STATED EXERCISE - Please reproduce every one of the records below verbatim, changing nothing.

------ SUPPLIED DATA

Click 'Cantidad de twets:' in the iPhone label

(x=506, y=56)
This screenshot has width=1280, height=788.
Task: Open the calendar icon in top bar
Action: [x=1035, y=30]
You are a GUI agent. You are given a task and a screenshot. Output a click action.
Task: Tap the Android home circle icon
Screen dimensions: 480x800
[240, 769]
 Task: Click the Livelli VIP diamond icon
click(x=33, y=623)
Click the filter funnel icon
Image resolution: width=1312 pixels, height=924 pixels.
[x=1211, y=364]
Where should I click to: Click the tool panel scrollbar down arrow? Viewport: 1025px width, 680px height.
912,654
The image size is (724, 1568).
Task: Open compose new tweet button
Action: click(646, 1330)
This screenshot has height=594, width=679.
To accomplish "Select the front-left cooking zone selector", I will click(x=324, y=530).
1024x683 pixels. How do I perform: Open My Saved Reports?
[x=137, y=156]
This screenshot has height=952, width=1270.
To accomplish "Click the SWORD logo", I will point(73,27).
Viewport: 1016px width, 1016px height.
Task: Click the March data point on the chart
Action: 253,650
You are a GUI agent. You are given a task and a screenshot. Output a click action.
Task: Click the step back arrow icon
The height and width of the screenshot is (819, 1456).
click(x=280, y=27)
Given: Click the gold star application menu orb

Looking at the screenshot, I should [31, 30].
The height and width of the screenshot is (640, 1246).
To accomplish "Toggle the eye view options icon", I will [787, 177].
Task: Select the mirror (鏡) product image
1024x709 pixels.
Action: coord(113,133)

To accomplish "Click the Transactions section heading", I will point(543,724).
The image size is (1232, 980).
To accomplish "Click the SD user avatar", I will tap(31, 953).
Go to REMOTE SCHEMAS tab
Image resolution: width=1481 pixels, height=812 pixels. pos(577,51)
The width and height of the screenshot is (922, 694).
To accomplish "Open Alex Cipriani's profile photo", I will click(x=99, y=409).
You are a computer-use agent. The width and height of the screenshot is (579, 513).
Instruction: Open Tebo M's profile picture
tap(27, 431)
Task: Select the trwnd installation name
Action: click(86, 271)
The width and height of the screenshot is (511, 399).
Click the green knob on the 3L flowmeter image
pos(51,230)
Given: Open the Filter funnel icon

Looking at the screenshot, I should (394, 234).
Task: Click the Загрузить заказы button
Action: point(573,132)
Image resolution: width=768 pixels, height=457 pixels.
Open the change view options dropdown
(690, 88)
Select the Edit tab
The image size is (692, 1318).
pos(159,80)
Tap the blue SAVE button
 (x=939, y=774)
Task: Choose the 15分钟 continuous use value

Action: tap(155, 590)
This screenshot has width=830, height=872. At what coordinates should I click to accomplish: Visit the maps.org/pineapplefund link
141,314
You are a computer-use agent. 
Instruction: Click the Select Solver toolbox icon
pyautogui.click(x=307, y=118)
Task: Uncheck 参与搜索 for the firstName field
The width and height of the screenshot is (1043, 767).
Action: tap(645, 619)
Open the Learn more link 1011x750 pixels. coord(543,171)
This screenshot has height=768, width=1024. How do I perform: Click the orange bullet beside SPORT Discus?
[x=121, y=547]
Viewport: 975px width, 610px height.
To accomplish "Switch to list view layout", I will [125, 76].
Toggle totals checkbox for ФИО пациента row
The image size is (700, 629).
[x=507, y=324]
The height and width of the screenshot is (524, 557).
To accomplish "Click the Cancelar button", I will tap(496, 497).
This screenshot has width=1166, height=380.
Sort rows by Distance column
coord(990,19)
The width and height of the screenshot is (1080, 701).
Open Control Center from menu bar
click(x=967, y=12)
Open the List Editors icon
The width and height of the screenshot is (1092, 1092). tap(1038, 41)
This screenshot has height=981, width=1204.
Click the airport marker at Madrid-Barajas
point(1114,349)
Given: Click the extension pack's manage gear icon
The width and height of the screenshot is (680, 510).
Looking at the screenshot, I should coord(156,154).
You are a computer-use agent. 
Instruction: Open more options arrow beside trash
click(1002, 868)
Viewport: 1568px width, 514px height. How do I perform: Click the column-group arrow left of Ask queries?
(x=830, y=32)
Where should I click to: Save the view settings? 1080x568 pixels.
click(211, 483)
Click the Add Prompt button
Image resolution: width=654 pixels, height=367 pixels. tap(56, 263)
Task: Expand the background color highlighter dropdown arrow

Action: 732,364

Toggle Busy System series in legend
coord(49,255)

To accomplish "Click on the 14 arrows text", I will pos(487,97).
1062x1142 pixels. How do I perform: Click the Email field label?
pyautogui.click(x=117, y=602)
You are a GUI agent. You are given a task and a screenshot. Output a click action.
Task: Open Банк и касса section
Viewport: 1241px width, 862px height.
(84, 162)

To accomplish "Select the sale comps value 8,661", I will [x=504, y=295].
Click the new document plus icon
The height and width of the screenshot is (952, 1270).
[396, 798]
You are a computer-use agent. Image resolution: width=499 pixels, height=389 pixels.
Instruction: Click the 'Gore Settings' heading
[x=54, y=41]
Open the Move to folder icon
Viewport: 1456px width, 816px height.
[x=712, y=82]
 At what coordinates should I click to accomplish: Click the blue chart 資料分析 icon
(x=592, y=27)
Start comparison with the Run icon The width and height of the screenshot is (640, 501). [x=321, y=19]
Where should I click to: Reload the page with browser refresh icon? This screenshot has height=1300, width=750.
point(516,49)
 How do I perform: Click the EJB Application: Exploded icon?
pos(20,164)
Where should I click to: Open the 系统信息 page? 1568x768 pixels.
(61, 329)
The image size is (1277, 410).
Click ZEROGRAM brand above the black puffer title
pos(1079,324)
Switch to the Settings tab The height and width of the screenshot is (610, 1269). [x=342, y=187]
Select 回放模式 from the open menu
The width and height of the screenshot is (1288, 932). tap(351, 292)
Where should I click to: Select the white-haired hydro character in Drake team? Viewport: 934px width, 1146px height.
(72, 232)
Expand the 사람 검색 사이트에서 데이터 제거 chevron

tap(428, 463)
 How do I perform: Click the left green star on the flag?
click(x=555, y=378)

------------

WRITTEN ANSWER -
Click 'Cantidad de twets:' in the iPhone label

(x=506, y=56)
This screenshot has width=1280, height=788.
Task: Open the calendar icon in top bar
Action: [x=1035, y=30]
You are a GUI agent. You are given a task and a screenshot. Output a click action.
Task: Tap the Android home circle icon
Screen dimensions: 480x800
[240, 769]
 Task: Click the Livelli VIP diamond icon
click(x=33, y=623)
Click the filter funnel icon
Image resolution: width=1312 pixels, height=924 pixels.
[x=1211, y=364]
Where should I click to: Click the tool panel scrollbar down arrow? Viewport: 1025px width, 680px height.
912,654
The image size is (724, 1568).
Task: Open compose new tweet button
Action: click(646, 1330)
This screenshot has height=594, width=679.
To accomplish "Select the front-left cooking zone selector", I will click(x=324, y=530).
1024x683 pixels. How do I perform: Open My Saved Reports?
[x=137, y=156]
This screenshot has height=952, width=1270.
To accomplish "Click the SWORD logo", I will point(73,27).
Viewport: 1016px width, 1016px height.
Task: Click the March data point on the chart
Action: 253,650
You are a GUI agent. You are given a task and a screenshot. Output a click action.
Task: Click the step back arrow icon
The height and width of the screenshot is (819, 1456).
click(x=280, y=27)
Given: Click the gold star application menu orb

Looking at the screenshot, I should [31, 30].
The height and width of the screenshot is (640, 1246).
To accomplish "Toggle the eye view options icon", I will [787, 177].
Task: Select the mirror (鏡) product image
1024x709 pixels.
Action: coord(113,133)

To accomplish "Click the Transactions section heading", I will point(543,724).
The image size is (1232, 980).
To accomplish "Click the SD user avatar", I will tap(31, 953).
Go to REMOTE SCHEMAS tab
Image resolution: width=1481 pixels, height=812 pixels. pos(577,51)
The width and height of the screenshot is (922, 694).
To accomplish "Open Alex Cipriani's profile photo", I will click(x=99, y=409).
You are a computer-use agent. The width and height of the screenshot is (579, 513).
Instruction: Open Tebo M's profile picture
tap(27, 431)
Task: Select the trwnd installation name
Action: click(86, 271)
The width and height of the screenshot is (511, 399).
Click the green knob on the 3L flowmeter image
pos(51,230)
Given: Open the Filter funnel icon

Looking at the screenshot, I should (394, 234).
Task: Click the Загрузить заказы button
Action: point(573,132)
Image resolution: width=768 pixels, height=457 pixels.
Open the change view options dropdown
(690, 88)
Select the Edit tab
The image size is (692, 1318).
pos(159,80)
Tap the blue SAVE button
 (x=939, y=774)
Task: Choose the 15分钟 continuous use value

Action: tap(155, 590)
This screenshot has width=830, height=872. At what coordinates should I click to accomplish: Visit the maps.org/pineapplefund link
141,314
You are a computer-use agent. 
Instruction: Click the Select Solver toolbox icon
pyautogui.click(x=307, y=118)
Task: Uncheck 参与搜索 for the firstName field
The width and height of the screenshot is (1043, 767).
Action: tap(645, 619)
Open the Learn more link 1011x750 pixels. coord(543,171)
This screenshot has height=768, width=1024. How do I perform: Click the orange bullet beside SPORT Discus?
[x=121, y=547]
Viewport: 975px width, 610px height.
To accomplish "Switch to list view layout", I will [125, 76].
Toggle totals checkbox for ФИО пациента row
The image size is (700, 629).
[x=507, y=324]
The height and width of the screenshot is (524, 557).
To accomplish "Click the Cancelar button", I will tap(496, 497).
This screenshot has width=1166, height=380.
Sort rows by Distance column
coord(990,19)
The width and height of the screenshot is (1080, 701).
Open Control Center from menu bar
click(x=967, y=12)
Open the List Editors icon
The width and height of the screenshot is (1092, 1092). tap(1038, 41)
This screenshot has height=981, width=1204.
Click the airport marker at Madrid-Barajas
point(1114,349)
Given: Click the extension pack's manage gear icon
The width and height of the screenshot is (680, 510).
Looking at the screenshot, I should coord(156,154).
You are a computer-use agent. 
Instruction: Open more options arrow beside trash
click(1002, 868)
Viewport: 1568px width, 514px height. How do I perform: Click the column-group arrow left of Ask queries?
(x=830, y=32)
Where should I click to: Save the view settings? 1080x568 pixels.
click(211, 483)
Click the Add Prompt button
Image resolution: width=654 pixels, height=367 pixels. tap(56, 263)
Task: Expand the background color highlighter dropdown arrow

Action: 732,364

Toggle Busy System series in legend
coord(49,255)

To accomplish "Click on the 14 arrows text", I will pos(487,97).
1062x1142 pixels. How do I perform: Click the Email field label?
pyautogui.click(x=117, y=602)
You are a GUI agent. You are given a task and a screenshot. Output a click action.
Task: Open Банк и касса section
Viewport: 1241px width, 862px height.
(84, 162)

To accomplish "Select the sale comps value 8,661", I will [x=504, y=295].
Click the new document plus icon
The height and width of the screenshot is (952, 1270).
[396, 798]
You are a computer-use agent. Image resolution: width=499 pixels, height=389 pixels.
Instruction: Click the 'Gore Settings' heading
[x=54, y=41]
Open the Move to folder icon
Viewport: 1456px width, 816px height.
[x=712, y=82]
 At what coordinates should I click to accomplish: Click the blue chart 資料分析 icon
(x=592, y=27)
Start comparison with the Run icon The width and height of the screenshot is (640, 501). [x=321, y=19]
Where should I click to: Reload the page with browser refresh icon? This screenshot has height=1300, width=750.
point(516,49)
 How do I perform: Click the EJB Application: Exploded icon?
pos(20,164)
Where should I click to: Open the 系统信息 page? 1568x768 pixels.
(61, 329)
The image size is (1277, 410).
Click ZEROGRAM brand above the black puffer title
pos(1079,324)
Switch to the Settings tab The height and width of the screenshot is (610, 1269). [x=342, y=187]
Select 回放模式 from the open menu
The width and height of the screenshot is (1288, 932). tap(351, 292)
Where should I click to: Select the white-haired hydro character in Drake team? Viewport: 934px width, 1146px height.
(72, 232)
Expand the 사람 검색 사이트에서 데이터 제거 chevron

tap(428, 463)
 How do I perform: Click the left green star on the flag?
click(x=555, y=378)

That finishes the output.